The Jamaican Art 1922-1982 exhibition, which was a collaboration between the National Gallery and the Smithsonian Institution Traveling Exhibition Service, was the first and most ambitious survey of Jamaican art to tour internationally. The exhibition, which was curated by David Boxer and Vera Hyatt, consisted of 76 paintings and sculptures, many of which came from the NGJ Collection, although there were also loans from private and corporate collections. Between 1983 and 1985, it was shown at 11 venues in the USA, including the Inter-American Development Bank Gallery in Washington D.C., where it premiered, and the Wadsworth Atheneum in Hartford, Connecticut. It was also shown at the Hart House Gallery at the University of Toronto in Canada and the National Museum of Port-au-Prince in Haiti. The exhibition had its final showing at the National Gallery in 1986, on its return to the island.

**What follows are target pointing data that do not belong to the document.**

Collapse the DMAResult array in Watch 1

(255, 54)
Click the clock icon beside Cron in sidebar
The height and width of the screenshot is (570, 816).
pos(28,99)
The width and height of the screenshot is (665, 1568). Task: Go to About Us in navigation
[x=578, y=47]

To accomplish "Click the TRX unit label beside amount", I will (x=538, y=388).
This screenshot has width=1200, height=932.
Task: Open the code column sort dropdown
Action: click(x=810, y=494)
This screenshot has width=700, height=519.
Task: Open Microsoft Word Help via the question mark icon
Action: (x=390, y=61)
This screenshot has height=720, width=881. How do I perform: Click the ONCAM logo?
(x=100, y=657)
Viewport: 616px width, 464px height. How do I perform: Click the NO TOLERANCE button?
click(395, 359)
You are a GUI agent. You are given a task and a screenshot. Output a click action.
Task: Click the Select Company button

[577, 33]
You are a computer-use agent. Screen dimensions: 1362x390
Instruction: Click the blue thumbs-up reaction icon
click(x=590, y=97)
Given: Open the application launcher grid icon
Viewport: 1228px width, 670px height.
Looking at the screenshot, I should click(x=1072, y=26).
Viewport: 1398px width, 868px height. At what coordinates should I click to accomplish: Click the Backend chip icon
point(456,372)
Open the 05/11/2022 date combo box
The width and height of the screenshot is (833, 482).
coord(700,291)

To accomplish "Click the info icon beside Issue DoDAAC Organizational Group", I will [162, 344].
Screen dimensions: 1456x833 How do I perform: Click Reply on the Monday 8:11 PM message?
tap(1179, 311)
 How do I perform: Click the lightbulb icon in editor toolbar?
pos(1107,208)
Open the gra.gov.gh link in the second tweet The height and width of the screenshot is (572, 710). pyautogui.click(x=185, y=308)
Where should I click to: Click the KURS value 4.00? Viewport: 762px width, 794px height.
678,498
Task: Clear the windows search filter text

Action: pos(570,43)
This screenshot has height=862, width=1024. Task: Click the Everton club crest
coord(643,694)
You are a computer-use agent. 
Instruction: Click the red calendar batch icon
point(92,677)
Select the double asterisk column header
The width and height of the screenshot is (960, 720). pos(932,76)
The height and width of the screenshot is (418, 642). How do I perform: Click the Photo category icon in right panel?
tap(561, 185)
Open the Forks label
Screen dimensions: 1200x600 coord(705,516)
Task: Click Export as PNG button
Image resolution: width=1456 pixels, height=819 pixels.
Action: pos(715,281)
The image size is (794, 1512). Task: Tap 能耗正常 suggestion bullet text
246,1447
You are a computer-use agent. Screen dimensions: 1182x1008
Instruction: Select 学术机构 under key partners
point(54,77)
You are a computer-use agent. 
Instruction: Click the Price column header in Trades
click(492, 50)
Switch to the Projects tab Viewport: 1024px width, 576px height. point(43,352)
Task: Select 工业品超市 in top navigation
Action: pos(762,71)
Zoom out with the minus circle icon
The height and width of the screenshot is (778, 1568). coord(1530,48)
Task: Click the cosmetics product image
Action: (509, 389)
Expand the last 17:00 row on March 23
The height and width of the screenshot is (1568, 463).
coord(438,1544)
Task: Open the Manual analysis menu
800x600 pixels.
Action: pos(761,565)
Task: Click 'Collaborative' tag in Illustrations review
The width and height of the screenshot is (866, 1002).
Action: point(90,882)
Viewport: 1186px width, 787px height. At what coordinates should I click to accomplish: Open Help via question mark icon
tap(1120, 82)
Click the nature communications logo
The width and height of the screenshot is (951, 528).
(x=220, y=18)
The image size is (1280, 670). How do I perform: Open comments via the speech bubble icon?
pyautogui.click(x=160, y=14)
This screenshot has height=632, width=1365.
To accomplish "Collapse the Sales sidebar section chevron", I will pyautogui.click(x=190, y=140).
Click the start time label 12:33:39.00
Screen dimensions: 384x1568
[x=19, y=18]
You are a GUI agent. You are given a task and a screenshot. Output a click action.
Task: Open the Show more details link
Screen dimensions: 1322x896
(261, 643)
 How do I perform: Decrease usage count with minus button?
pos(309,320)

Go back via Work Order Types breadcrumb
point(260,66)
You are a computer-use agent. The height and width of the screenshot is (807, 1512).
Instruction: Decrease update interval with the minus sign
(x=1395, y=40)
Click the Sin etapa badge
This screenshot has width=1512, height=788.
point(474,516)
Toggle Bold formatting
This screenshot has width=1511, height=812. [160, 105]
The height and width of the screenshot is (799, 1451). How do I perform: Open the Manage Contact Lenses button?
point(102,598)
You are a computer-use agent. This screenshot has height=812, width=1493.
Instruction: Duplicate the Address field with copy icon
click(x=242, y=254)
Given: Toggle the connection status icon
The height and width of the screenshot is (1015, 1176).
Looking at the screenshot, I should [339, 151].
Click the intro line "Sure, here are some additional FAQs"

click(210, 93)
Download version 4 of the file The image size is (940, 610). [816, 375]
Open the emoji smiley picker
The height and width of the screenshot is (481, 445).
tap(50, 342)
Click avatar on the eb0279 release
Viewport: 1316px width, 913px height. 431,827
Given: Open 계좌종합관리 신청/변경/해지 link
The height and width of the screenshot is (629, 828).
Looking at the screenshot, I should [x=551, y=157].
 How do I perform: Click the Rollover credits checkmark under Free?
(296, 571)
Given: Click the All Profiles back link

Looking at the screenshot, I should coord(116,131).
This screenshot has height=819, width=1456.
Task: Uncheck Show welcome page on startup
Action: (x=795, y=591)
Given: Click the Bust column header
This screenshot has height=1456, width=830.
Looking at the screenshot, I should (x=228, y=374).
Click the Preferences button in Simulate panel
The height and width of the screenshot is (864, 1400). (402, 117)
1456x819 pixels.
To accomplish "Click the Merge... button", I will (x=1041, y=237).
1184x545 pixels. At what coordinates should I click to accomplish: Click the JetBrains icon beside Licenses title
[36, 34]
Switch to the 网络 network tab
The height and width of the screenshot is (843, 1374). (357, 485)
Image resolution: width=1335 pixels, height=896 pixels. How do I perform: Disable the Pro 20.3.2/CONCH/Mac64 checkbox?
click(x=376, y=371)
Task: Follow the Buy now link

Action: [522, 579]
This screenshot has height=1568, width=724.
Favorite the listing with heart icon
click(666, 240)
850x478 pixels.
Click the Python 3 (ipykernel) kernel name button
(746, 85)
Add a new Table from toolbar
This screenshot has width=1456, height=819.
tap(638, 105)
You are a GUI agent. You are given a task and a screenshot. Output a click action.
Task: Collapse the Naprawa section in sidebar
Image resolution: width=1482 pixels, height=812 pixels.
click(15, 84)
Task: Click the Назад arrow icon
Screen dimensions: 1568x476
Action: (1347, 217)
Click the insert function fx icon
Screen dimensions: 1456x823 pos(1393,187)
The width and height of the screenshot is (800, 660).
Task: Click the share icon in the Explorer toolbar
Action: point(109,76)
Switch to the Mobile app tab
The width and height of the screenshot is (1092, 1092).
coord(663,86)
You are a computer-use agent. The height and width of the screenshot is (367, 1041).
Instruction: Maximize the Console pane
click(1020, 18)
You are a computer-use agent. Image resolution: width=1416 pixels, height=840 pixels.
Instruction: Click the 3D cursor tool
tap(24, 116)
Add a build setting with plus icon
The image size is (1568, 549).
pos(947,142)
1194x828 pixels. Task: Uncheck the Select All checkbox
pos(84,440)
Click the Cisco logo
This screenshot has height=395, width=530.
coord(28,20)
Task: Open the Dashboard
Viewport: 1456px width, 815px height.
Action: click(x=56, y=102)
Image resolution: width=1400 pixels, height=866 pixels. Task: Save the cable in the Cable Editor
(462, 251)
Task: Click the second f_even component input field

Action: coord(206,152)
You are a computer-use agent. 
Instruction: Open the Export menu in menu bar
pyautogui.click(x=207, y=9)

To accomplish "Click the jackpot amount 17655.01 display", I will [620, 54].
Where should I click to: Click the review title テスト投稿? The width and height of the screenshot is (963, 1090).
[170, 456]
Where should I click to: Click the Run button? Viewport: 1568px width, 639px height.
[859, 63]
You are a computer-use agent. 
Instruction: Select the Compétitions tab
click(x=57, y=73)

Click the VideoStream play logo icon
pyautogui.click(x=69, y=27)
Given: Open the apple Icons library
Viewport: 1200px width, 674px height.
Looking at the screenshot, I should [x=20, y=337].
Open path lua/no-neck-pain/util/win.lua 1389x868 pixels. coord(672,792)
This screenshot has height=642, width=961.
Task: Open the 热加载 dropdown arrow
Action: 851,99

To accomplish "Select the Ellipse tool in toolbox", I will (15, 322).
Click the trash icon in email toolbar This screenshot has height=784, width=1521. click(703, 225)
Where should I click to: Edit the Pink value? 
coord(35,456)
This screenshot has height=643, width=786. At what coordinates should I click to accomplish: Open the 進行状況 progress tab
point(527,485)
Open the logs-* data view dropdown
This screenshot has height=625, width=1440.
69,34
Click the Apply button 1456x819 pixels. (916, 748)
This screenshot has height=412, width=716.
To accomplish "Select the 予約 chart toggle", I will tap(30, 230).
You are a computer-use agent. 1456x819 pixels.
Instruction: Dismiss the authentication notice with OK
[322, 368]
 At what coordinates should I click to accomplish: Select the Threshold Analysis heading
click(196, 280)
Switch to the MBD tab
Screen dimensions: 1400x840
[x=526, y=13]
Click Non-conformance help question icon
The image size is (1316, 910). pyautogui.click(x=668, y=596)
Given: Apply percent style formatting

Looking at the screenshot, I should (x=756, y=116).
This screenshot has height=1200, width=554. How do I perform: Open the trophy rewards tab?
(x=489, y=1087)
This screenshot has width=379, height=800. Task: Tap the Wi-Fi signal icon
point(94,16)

As the title suggested, the exhibition provided an overview of sixty years of modern Jamaican art and it was accompanied by a catalogue with an introductory essay by David Boxer, which provided an overview of Jamaican art from the Taino to the early 1980s. This essay represented the culmination of the art-historical narrative the National Gallery had been articulating since its establishment in 1974 and remains as a standard text today. It covers most major aspects of Jamaican art history, the narrative rests on two pillars, both of which have been controversial: one is the pivotal role of Edna Manley’s 1922 arrival in the island as the symbolic start date of ‘true’ Jamaican art; the other is the central role given to the Intuitives, with John Dunkley (whose Banana Plantation (c1945) was featured on the catalogue cover and also serves as the lead image for this present exhibition) and Mallica ‘Kapo’ Reynolds who were both given equal prominence to Edna Manley.
Jamaican Art 1922-1982 attracted approximately 117,000 visitors and was reviewed in major newspapers such as the Washington Post and the New York Times. The reviews were almost unanimous in their praise of the Intuitives but several expressed reservations about the perceived Eurocentricity of the mainstream artists. John Bentley Mays of the Globe and Mail of Toronto wrote: ‘The most intriguing paintings and sculptures here, however, are not the polished Euro-Jamaican descendents of [Edna Manley’s] the Beadseller, but the home-spun, punchy pictures of the self-taught Intuitives.’ This deeply challenged local perceptions about artistic hierarchies and not surprisingly, the exhibition was lambasted by some members of the local art community. The Gleaner art critic Andrew Hope for instance wrote in 1986: ‘[T]he exhibition lacks a guiding intelligence and seems to have been thrown together with the objective of demonstrating that our Primitives are superior to those painters and sculptors who have received formal training and were “contaminated” by European influences.’ The debate about Jamaican Art 1922-1982 was the first major controversy around the National Gallery and, in essence, it was a battle for control over Jamaica’s dominant artistic canons and narratives and the Gallery’s role as a gatekeeper.
This section of the exhibition features works of art from the National Gallery collection that were shown in Jamaican Art 1922-1982 but the selection needs to be seen in dialogue with the previous two sections, Foundations and Seminal Exhibitions, since several works that were included there were also in this exhibition.